Reproduce all of the records that follow, character for character.
——————————
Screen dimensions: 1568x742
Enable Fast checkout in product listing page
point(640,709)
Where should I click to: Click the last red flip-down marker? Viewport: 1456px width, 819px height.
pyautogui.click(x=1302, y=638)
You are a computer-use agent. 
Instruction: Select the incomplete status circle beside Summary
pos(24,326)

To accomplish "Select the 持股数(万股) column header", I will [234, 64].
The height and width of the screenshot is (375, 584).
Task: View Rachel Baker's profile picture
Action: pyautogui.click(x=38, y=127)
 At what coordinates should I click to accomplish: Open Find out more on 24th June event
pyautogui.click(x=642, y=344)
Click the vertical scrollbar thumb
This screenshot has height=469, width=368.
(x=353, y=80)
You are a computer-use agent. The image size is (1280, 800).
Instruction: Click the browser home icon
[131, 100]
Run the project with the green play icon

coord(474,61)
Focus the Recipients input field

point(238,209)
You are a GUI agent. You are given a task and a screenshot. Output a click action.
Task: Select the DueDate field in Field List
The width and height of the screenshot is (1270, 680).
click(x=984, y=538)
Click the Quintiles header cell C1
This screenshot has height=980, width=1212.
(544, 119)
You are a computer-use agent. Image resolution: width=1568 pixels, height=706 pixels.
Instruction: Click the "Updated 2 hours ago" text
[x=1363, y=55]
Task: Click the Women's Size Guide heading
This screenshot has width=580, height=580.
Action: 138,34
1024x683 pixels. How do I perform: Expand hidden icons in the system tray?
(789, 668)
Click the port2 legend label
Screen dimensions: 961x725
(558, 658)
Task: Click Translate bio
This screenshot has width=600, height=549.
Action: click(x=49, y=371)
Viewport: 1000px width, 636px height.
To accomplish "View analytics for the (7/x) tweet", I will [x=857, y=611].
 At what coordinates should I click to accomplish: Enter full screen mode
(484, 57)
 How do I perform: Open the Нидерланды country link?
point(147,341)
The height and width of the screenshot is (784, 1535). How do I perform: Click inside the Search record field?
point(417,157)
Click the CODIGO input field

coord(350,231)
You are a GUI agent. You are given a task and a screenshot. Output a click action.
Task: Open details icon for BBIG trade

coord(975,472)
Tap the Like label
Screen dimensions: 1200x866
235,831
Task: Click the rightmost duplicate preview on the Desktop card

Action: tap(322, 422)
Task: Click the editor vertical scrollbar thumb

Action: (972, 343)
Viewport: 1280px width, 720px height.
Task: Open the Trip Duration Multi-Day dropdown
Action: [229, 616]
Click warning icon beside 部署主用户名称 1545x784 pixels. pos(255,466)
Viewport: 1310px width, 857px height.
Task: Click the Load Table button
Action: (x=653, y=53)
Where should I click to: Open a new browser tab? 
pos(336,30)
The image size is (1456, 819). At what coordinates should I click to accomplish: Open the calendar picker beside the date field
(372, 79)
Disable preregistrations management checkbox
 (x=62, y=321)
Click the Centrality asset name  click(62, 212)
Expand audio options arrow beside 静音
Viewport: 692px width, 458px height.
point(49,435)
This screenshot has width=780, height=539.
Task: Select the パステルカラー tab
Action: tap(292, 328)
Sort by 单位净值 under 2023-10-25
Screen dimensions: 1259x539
——————————
■ Exercise answer ■
Screen dimensions: 1568x742
Enable Fast checkout in product listing page
point(640,709)
Where should I click to: Click the last red flip-down marker? Viewport: 1456px width, 819px height.
pyautogui.click(x=1302, y=638)
You are a computer-use agent. 
Instruction: Select the incomplete status circle beside Summary
pos(24,326)

To accomplish "Select the 持股数(万股) column header", I will [234, 64].
The height and width of the screenshot is (375, 584).
Task: View Rachel Baker's profile picture
Action: pyautogui.click(x=38, y=127)
 At what coordinates should I click to accomplish: Open Find out more on 24th June event
pyautogui.click(x=642, y=344)
Click the vertical scrollbar thumb
This screenshot has height=469, width=368.
(x=353, y=80)
You are a computer-use agent. The image size is (1280, 800).
Instruction: Click the browser home icon
[131, 100]
Run the project with the green play icon

coord(474,61)
Focus the Recipients input field

point(238,209)
You are a GUI agent. You are given a task and a screenshot. Output a click action.
Task: Select the DueDate field in Field List
The width and height of the screenshot is (1270, 680).
click(x=984, y=538)
Click the Quintiles header cell C1
This screenshot has height=980, width=1212.
(544, 119)
You are a computer-use agent. Image resolution: width=1568 pixels, height=706 pixels.
Instruction: Click the "Updated 2 hours ago" text
[x=1363, y=55]
Task: Click the Women's Size Guide heading
This screenshot has width=580, height=580.
Action: 138,34
1024x683 pixels. How do I perform: Expand hidden icons in the system tray?
(789, 668)
Click the port2 legend label
Screen dimensions: 961x725
(558, 658)
Task: Click Translate bio
This screenshot has width=600, height=549.
Action: click(x=49, y=371)
Viewport: 1000px width, 636px height.
To accomplish "View analytics for the (7/x) tweet", I will [x=857, y=611].
 At what coordinates should I click to accomplish: Enter full screen mode
(484, 57)
 How do I perform: Open the Нидерланды country link?
point(147,341)
The height and width of the screenshot is (784, 1535). How do I perform: Click inside the Search record field?
point(417,157)
Click the CODIGO input field

coord(350,231)
You are a GUI agent. You are given a task and a screenshot. Output a click action.
Task: Open details icon for BBIG trade

coord(975,472)
Tap the Like label
Screen dimensions: 1200x866
235,831
Task: Click the rightmost duplicate preview on the Desktop card

Action: tap(322, 422)
Task: Click the editor vertical scrollbar thumb

Action: (972, 343)
Viewport: 1280px width, 720px height.
Task: Open the Trip Duration Multi-Day dropdown
Action: [229, 616]
Click warning icon beside 部署主用户名称 1545x784 pixels. pos(255,466)
Viewport: 1310px width, 857px height.
Task: Click the Load Table button
Action: (x=653, y=53)
Where should I click to: Open a new browser tab? 
pos(336,30)
The image size is (1456, 819). At what coordinates should I click to accomplish: Open the calendar picker beside the date field
(372, 79)
Disable preregistrations management checkbox
 (x=62, y=321)
Click the Centrality asset name  click(62, 212)
Expand audio options arrow beside 静音
Viewport: 692px width, 458px height.
point(49,435)
This screenshot has width=780, height=539.
Task: Select the パステルカラー tab
Action: tap(292, 328)
Sort by 单位净值 under 2023-10-25
Screen dimensions: 1259x539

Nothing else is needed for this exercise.